Bishops, I appreciate your hard work to find common ground, but you have taken a step backwards. My own hope is that when this Resolution comes to the House of Deputies, it will be defeated. Then, I hope the House will concur with A145, the constitutional change already began in 2018 to resolve the important question of how we authorize various texts. Let's not redefine the prayer book at this Convention.

But I think we can do more as well. We can fix the can that was kicked back in 2018, when Resolution B012 said that the trial use of the same-sex marriage rites "shall extend until the completion of the next comprehensive revision of the Book of Common Prayer." Instead, pass a new resolution which will be crafted to be the first reading of the a change in the BCP rite of marriage to the gender-neutral form approved in 2018. Include with it a revision to the catechism, while you're at it.

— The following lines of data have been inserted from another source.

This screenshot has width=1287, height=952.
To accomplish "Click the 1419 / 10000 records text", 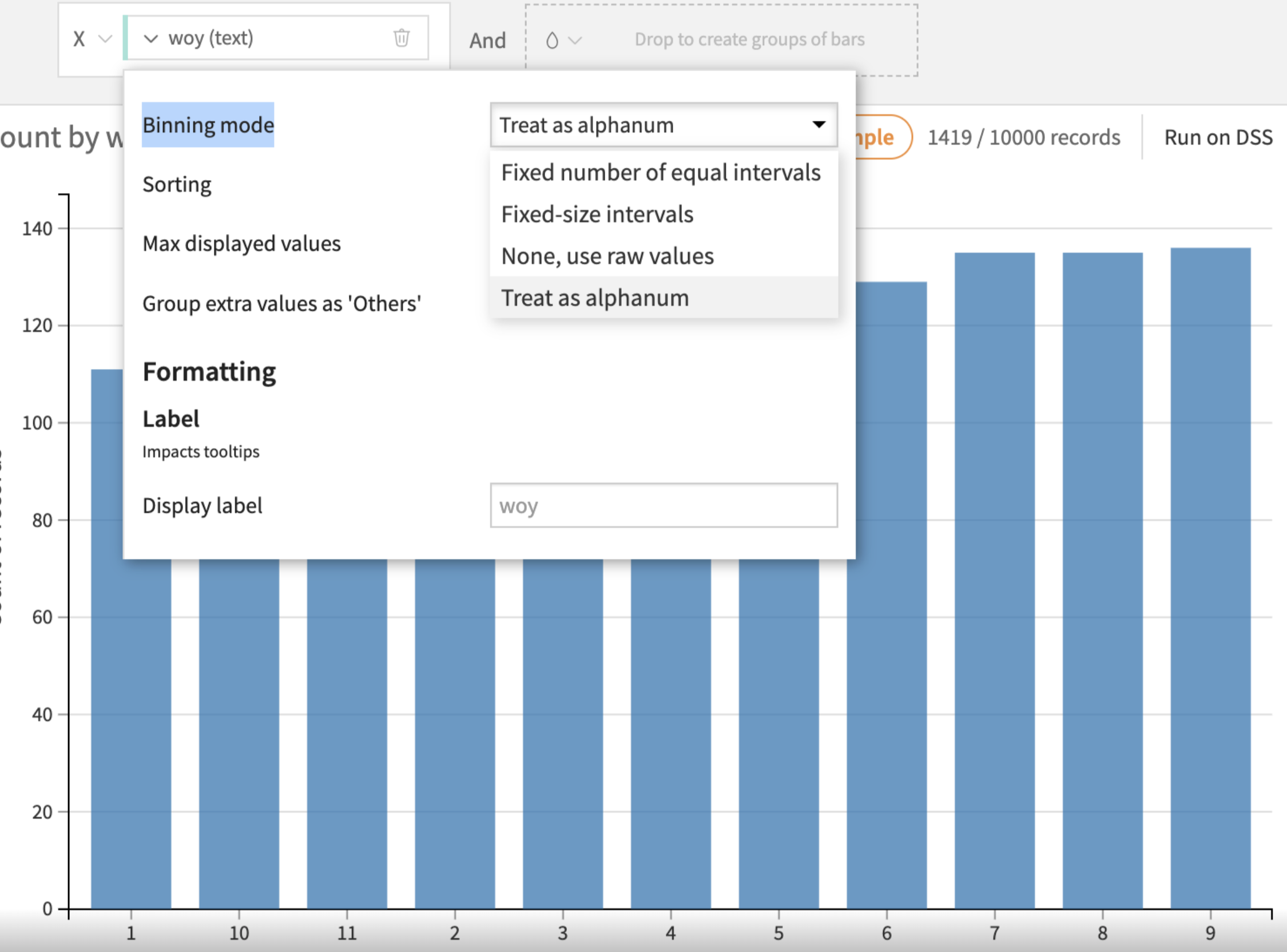I will point(1023,137).

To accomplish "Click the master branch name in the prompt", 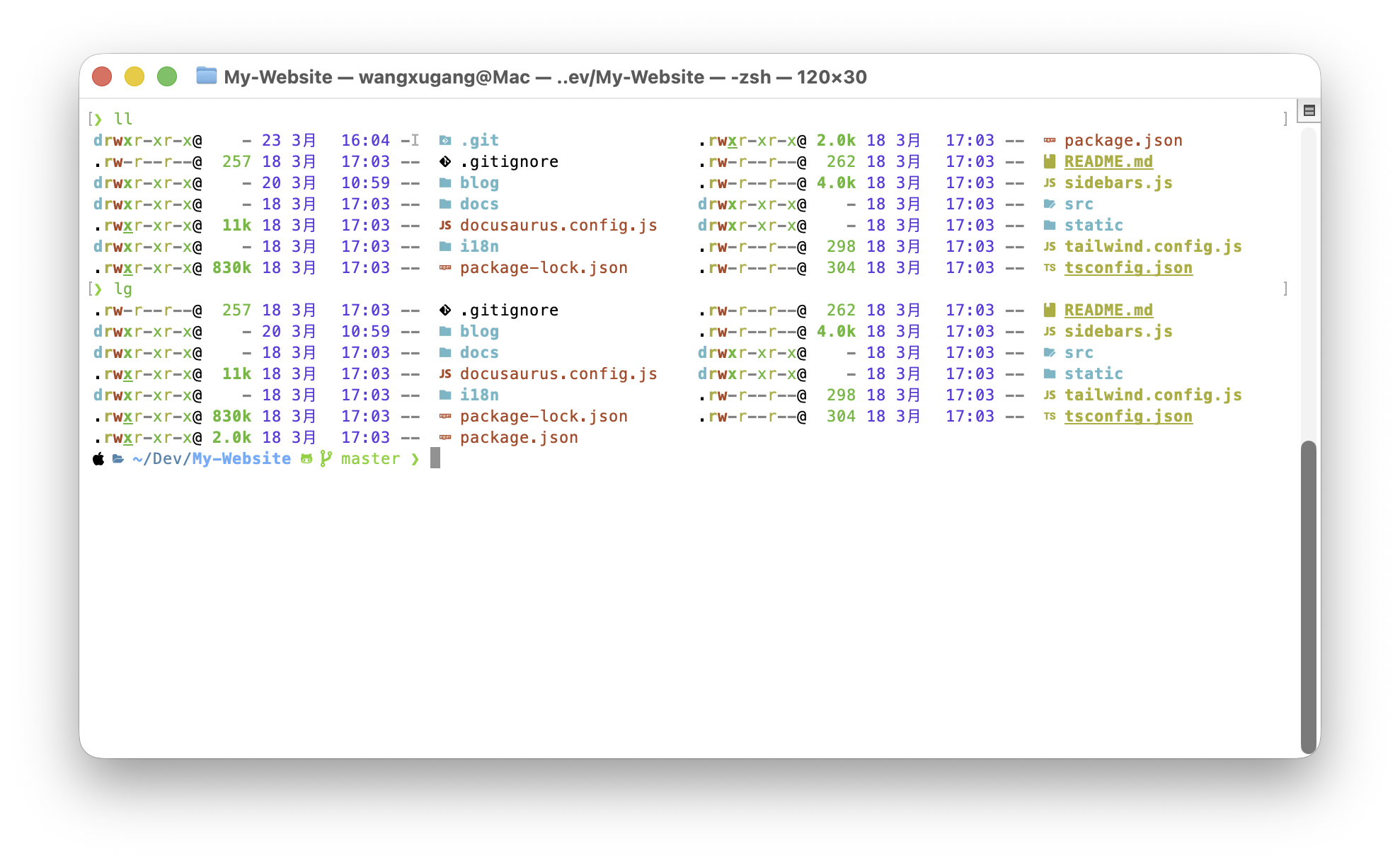I will 370,459.
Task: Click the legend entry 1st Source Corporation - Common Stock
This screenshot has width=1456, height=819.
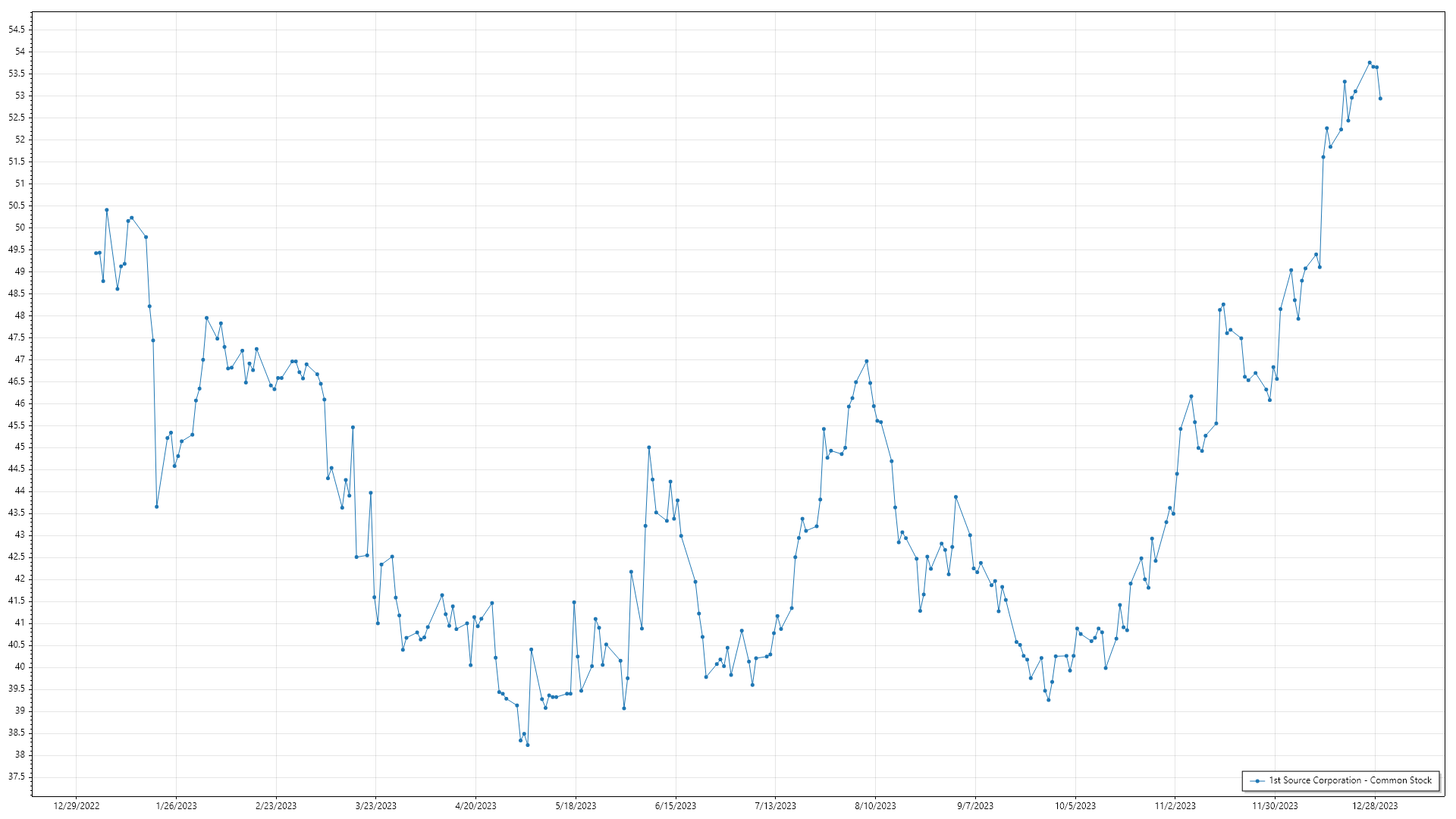Action: (x=1349, y=780)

And then, two years from now, pass both of them again and we will have the 1979 Book of Common Prayer, as amended in 2024 to reflect our church's teaching on marriage equality. We'll also have a Constitution that makes sense and clearly articulates the reality of a variety of liturgical forms that carry varying weight because they reflect varying stages of discernment as we seek the Spirit's call to us as Christians today.

Don't amend the definition of the Book of Common Prayer in our Constitution (particularly not in a shortened Convention without the needed time for debate). Instead, amend the prayer book itself and make the fact that marriage is between two persons—without regard to gender or sexual orientation—the clear teaching of our church as found in the BCP any visitor might pick up in a local parish. 

And, by sticking with Bishop Provenzano's original substitute, you will also create the constitutional container our church needs for the variety of liturgical forms that are indeed essential for the church of the 21st century. Because I agree, our church needs growing and evolving liturgical forms. We need supplemental liturgies and trial rites.